The module file uses a text file as a database for returning measures. When the file module receives a requested set of samples, it tries to find them in the database file and returns the matching ones.
| Parameters | Mandatory | Expects | Description |
|---|---|---|---|
| data_file | yes | path | Path of the database file containing previously measured samples in ASK's data exchange format. |
The sampler module samples additional points in each iteration of the experimental pipeline.
Module amart selects points using the method described in Accurate and efficient processor performance prediction via regression tree based modeling, B. Li and L. Peng and B. Ramadass, Journal of Systems Architecture 2009, 457–467.
| Parameters | Mandatory | Expects | Description |
|---|---|---|---|
| n | yes | integer | Number of samples |
| trees | integer | Number of trees used by the underlying GBM model. Default is 3000. | |
| seeds | integer | Size of the committee. | |
| predict_on_all | boolean | If true, the committee votes on all the candidate points. If false, the committee votes on a subsample of 20*n points using a Latin Hypercube sampling. Default is true. |
Module hierarchical selects points using the Hierarchical Variance Sampling method.
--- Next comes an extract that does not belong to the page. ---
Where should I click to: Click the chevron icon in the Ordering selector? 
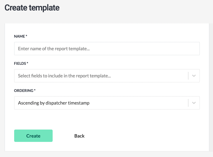coord(194,103)
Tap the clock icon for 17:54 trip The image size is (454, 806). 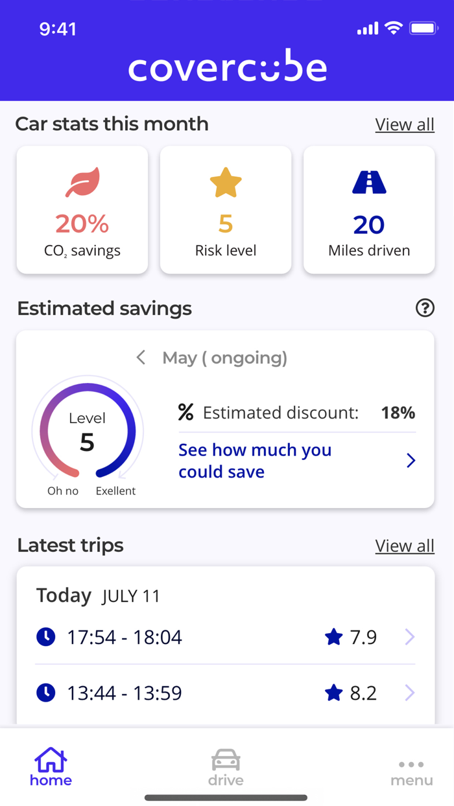coord(45,638)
| Parameters | Mandatory | Expects | Description |
|---|---|---|---|
| n | yes | integer | Number of samples |
| confidence | float | Confidence bound adjustment. A value of 0.9 means that the interval computed is valid 90% of the time. Default is 0.9. | |
| use_cov | boolean | If true, the error per region is computed from the square of the coefficient of variance, also called relative variance. By default, it is false and the error is computed from the variance. | |
| use_weights | boolean | If true, a weights file is produced. It can be used by other modules (such as GBM) to compensate HVS uneven sampling during model construction. By default, it is true. | |
| ponderate_by_size | boolean | If true, the error per region is defined as the square of the coefficient of variance multiplied by the region size. By default, it is true. |
Module tgp selects points using the Tree Gaussian Process R package.
| Parameters | Mandatory | Expects | Description |
|---|---|---|---|
| n | yes | integer | Number of samples |
Module latinsquare selects points using augmented Latin Hypercube samplings using the lhs R package. If latinsquare is used as sampler, then latinsquare must be used as bootstrap.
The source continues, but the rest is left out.